In acquiring the right to select TE Geoff Swaim with pick number 246 of the 2015 draft, Dallas traded away their 2016 sixth-round selection. Right before the season, Dallas traded away their seventh-round pick for RB Christine Michael to Seattle, on condition he be active for three games. D'oh.

Then, when Dez Bryant went down in Week One, the Cowboys traded for WR Brice Butler with Oakland. If Butler remains on the 53 man roster through the Seattle game, Dallas will ship their 2016 5th rounder to Oakland and get back Oakland’s 6th rounder. Dallas has shipped away their 5th, 6th and 7th rounders (and a 2017 5th rounder for Matt Cassel). 

So all in all, Dallas has 9 picks in the upcoming draft yet have more information than this to go off of. Without bringing into play postseason awards and playing time, the APY salaries also rank the compensatory picks within the rounds. This means we not only know which rounds Dallas gets comp picks for, but with some certainty we know which exact picks Dallas will have. We'll use OTC's chart of all team's comp picks for this exercise.

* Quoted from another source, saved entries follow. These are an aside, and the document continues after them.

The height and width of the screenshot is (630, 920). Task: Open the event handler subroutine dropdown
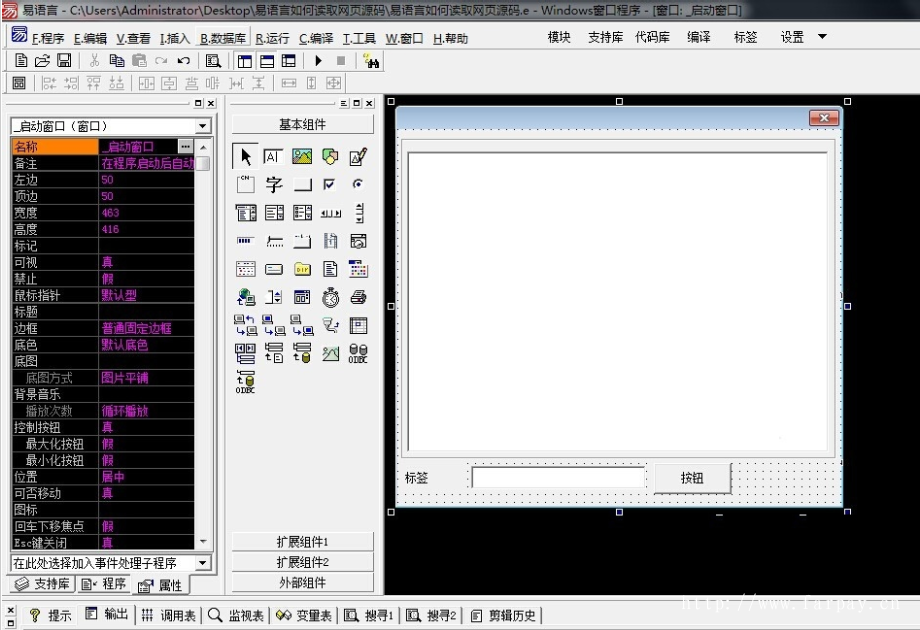(x=203, y=565)
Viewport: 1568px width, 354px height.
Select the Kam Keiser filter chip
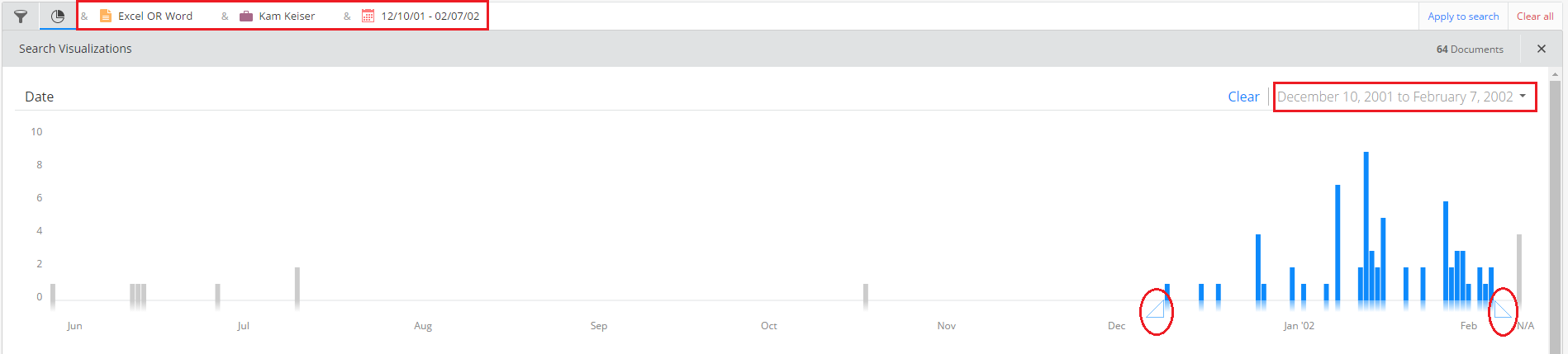pyautogui.click(x=278, y=16)
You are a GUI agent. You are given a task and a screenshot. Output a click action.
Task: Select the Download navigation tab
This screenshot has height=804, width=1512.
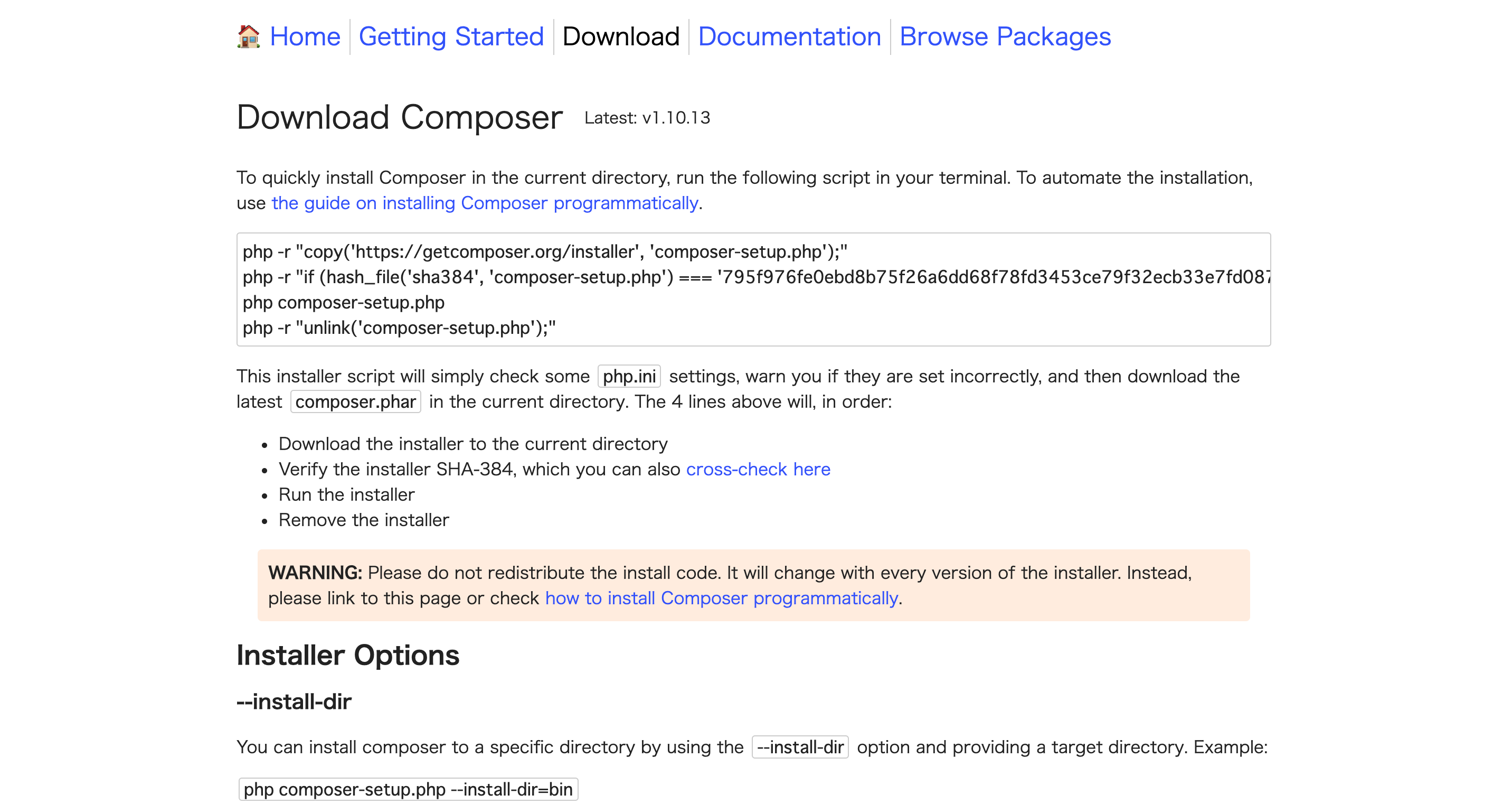620,36
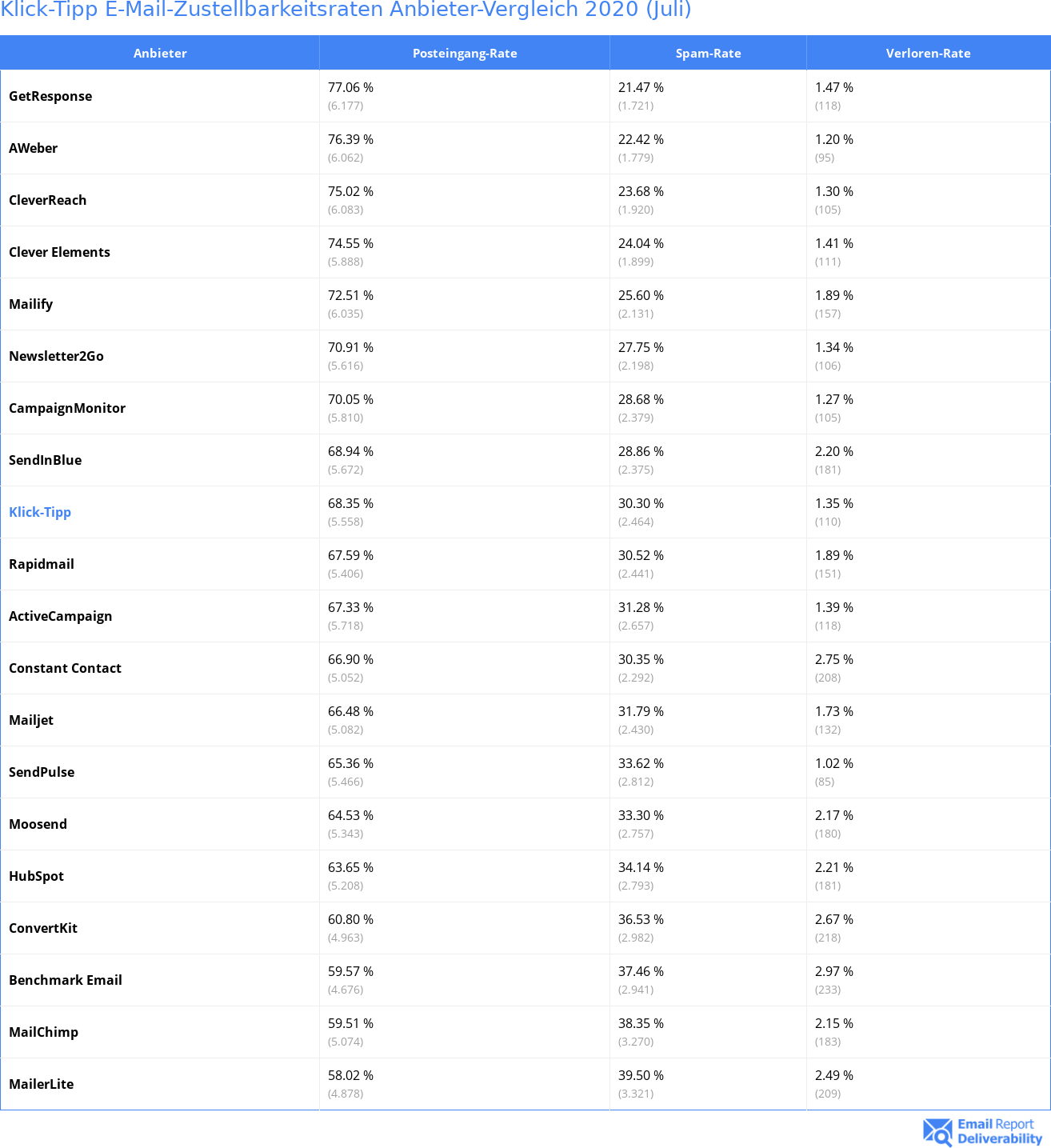Viewport: 1051px width, 1148px height.
Task: Select the Constant Contact row label
Action: click(66, 668)

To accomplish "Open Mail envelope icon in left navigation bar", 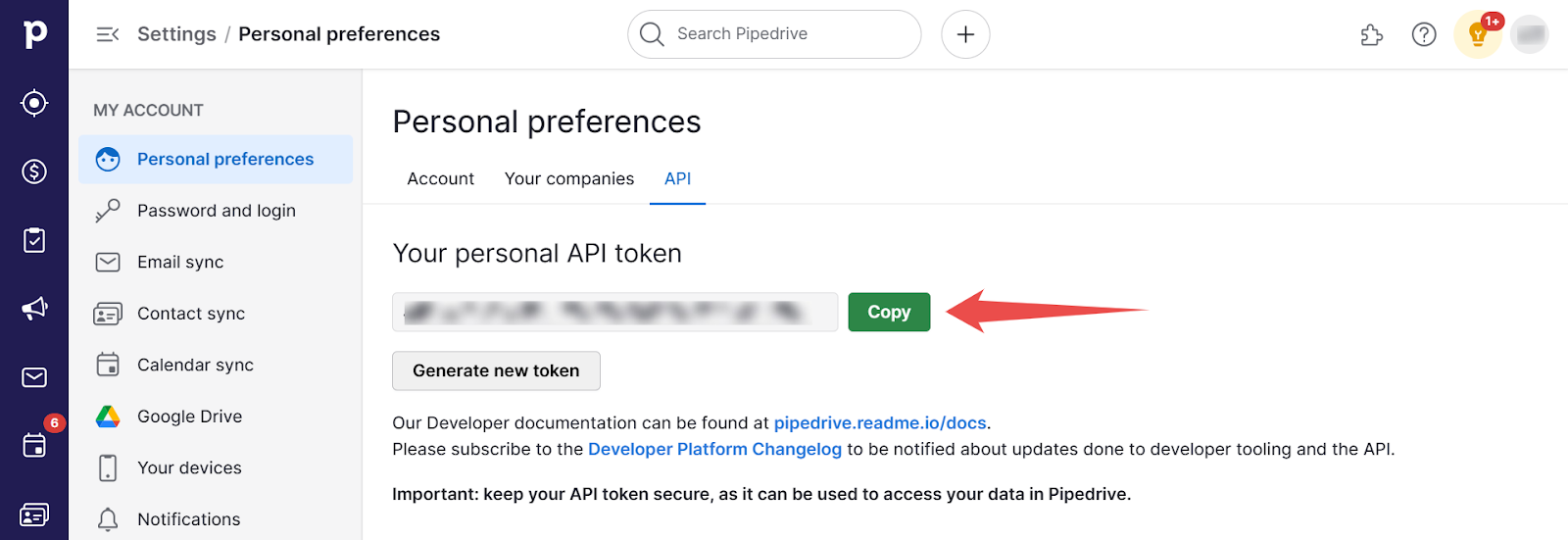I will [34, 377].
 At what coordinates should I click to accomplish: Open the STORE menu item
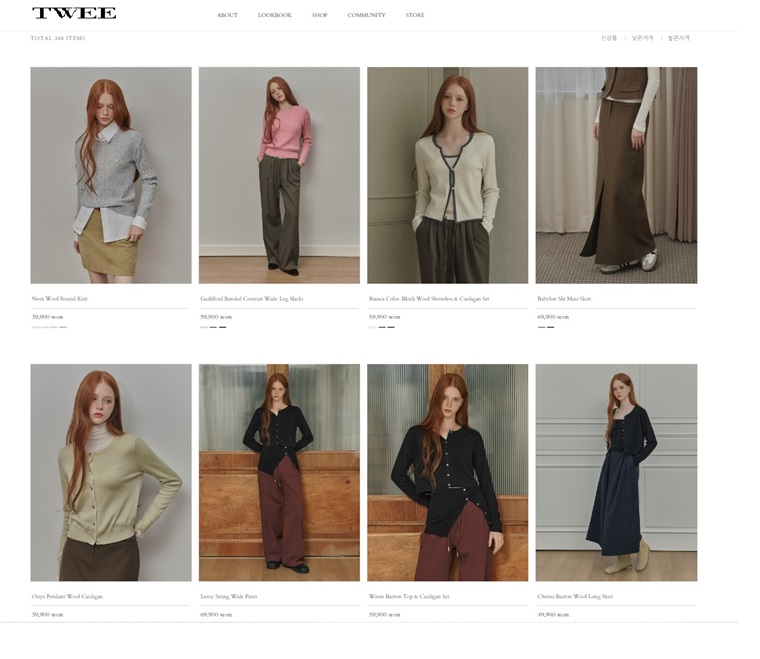[415, 15]
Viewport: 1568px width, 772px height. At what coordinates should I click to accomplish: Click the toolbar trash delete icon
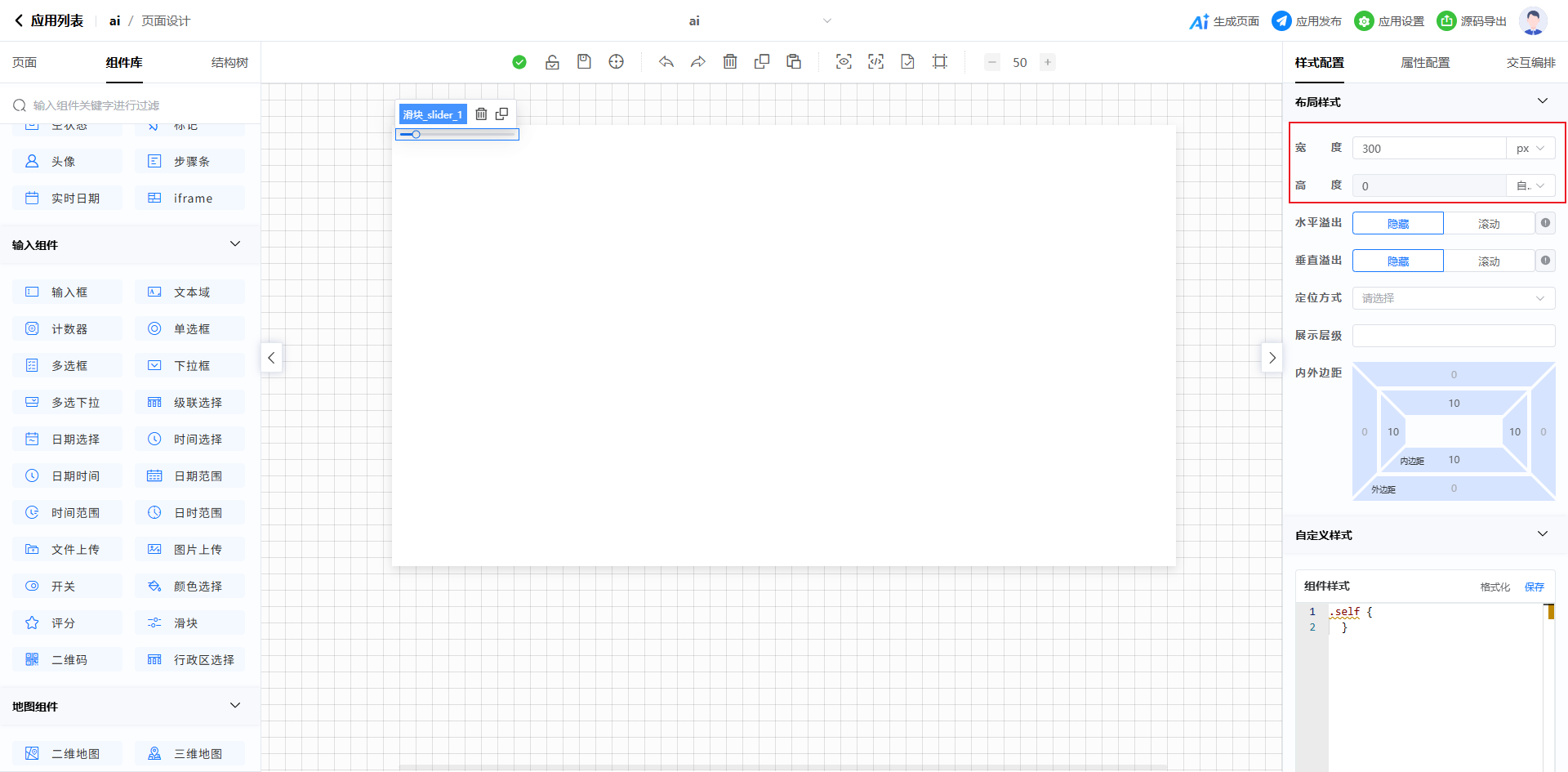(x=730, y=62)
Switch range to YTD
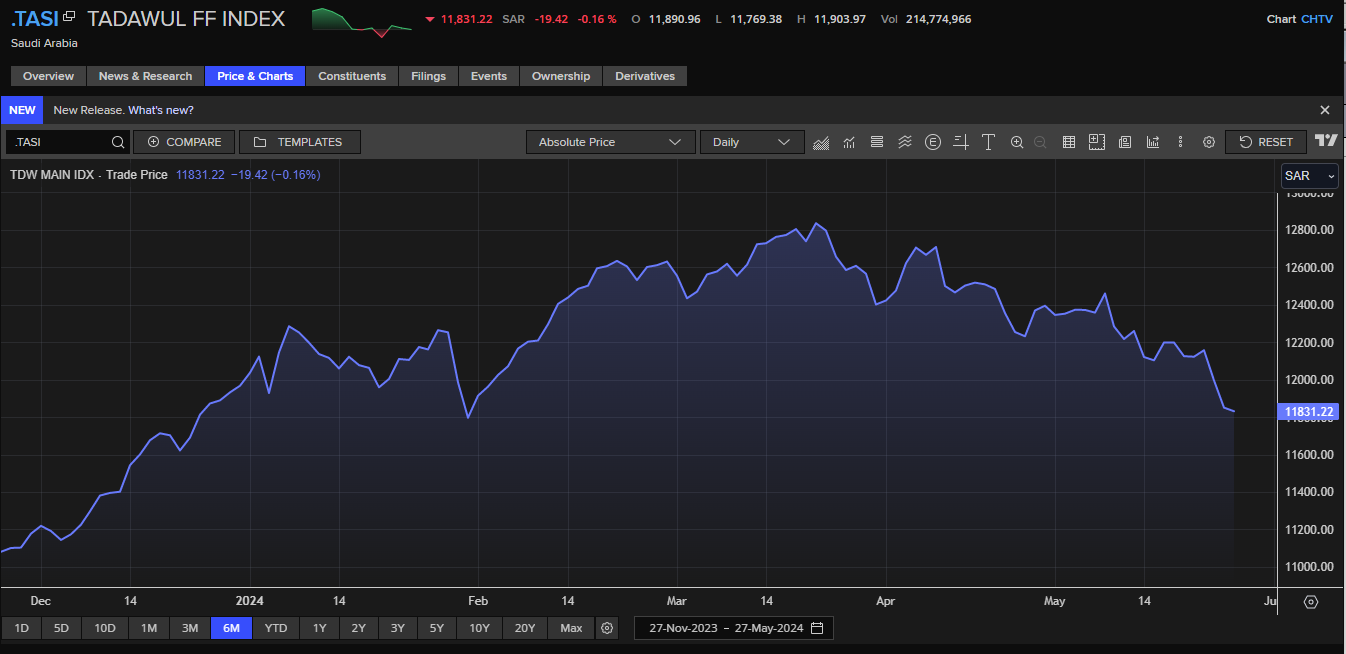The height and width of the screenshot is (654, 1346). tap(276, 628)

Overall PickRoundW/in RdSource
4 1 4 Cowboys' Own
34 2 3 Cowboys' Own
67 3 4 Cowboys' Own
102 4 3 Cowboys' Own
137 4 38 Comp #1 - Parnell
194 6 14 Oakland's Pick
214 6 34 Comp #2 - Carter
218 6 38 Comp #3 - Melton
219 6 39 Comp #4 - Durant

Dallas getting three picks in the Top 70 and four picks in basically the Top 100 is a huge deal. In addition to another Top 140 pick based on losing Jermey Parnell, Dallas' three six round comp picks allow them to get the jump on "flyers". These are the seventh round picks teams want to ensure they have control over instead of risking losing them to another squad in the UDFA scramble after the draft concludes.